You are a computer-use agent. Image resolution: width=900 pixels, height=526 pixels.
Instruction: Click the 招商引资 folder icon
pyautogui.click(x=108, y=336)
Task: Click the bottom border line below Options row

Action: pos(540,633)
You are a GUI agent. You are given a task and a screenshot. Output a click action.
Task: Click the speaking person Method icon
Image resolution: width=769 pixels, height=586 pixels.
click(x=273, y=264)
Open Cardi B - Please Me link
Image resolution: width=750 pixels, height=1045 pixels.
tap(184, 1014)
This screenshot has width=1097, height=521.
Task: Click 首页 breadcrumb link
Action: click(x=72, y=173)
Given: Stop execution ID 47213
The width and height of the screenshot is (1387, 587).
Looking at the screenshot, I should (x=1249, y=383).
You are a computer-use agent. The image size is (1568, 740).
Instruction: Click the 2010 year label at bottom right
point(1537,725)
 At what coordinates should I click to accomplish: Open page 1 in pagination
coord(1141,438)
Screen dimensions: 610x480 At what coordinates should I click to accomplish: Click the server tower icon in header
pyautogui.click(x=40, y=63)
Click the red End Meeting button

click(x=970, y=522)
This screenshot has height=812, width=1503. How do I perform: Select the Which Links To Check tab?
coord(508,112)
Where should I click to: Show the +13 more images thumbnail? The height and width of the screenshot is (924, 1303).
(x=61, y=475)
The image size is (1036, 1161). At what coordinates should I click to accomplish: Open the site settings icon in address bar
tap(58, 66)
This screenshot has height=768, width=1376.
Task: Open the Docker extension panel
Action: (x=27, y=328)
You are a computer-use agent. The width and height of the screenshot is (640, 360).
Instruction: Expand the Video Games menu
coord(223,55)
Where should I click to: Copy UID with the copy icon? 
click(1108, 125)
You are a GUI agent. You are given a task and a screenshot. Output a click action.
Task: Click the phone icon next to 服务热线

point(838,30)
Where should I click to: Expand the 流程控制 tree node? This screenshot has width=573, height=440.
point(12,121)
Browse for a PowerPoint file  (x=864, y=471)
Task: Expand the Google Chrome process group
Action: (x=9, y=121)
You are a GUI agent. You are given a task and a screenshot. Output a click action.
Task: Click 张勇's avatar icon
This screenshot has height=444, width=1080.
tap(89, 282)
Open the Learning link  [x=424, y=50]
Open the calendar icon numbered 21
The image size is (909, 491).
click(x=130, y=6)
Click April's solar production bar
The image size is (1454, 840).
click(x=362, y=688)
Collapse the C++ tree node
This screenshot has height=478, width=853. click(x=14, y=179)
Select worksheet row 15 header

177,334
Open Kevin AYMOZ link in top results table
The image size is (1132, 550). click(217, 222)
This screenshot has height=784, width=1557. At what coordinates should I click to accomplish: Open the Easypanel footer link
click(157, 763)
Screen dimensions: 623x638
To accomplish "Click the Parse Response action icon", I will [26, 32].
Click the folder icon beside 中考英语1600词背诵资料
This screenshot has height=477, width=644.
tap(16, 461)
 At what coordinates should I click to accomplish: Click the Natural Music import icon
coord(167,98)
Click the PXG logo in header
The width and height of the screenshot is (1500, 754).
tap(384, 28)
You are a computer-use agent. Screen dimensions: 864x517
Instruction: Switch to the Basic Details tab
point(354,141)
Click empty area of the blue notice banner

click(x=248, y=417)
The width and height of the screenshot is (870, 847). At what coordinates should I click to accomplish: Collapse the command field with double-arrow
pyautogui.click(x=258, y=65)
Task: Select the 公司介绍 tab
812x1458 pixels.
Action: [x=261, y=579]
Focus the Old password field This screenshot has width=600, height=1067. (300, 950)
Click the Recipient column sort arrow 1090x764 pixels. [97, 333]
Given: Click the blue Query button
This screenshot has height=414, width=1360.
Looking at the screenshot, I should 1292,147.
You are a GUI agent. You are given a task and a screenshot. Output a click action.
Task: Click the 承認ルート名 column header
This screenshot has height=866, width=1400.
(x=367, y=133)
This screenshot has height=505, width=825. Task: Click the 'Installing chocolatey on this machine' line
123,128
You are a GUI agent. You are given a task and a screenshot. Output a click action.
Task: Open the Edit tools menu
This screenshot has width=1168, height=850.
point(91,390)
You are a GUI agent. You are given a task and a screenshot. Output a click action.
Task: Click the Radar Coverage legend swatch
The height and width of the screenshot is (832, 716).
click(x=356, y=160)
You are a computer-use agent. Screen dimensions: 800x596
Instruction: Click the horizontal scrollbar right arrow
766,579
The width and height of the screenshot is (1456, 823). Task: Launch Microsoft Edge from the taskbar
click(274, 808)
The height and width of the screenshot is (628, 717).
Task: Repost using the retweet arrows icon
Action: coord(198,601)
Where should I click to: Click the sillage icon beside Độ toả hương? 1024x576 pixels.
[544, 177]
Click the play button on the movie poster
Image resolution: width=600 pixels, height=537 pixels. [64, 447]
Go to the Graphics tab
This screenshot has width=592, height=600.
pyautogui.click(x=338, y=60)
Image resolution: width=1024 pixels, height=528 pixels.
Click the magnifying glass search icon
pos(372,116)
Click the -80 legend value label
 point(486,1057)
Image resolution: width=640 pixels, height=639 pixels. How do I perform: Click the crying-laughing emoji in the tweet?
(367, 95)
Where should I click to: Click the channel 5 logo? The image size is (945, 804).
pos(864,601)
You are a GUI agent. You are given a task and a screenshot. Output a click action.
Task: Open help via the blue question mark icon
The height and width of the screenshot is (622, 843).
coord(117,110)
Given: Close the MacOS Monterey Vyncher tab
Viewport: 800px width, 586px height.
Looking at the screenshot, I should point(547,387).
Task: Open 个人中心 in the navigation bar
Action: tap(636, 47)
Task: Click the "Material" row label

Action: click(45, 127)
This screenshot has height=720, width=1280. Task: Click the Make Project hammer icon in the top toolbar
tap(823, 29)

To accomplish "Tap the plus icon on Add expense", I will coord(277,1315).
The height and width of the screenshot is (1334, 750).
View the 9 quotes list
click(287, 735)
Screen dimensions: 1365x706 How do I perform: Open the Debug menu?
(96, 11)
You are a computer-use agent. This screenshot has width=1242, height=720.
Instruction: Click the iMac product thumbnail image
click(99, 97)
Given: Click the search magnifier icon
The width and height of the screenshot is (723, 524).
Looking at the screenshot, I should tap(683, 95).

..........

Instructions to follow | Say how many lines in the data hold the string "computer", and say nothing else.

Response to this exercise | 6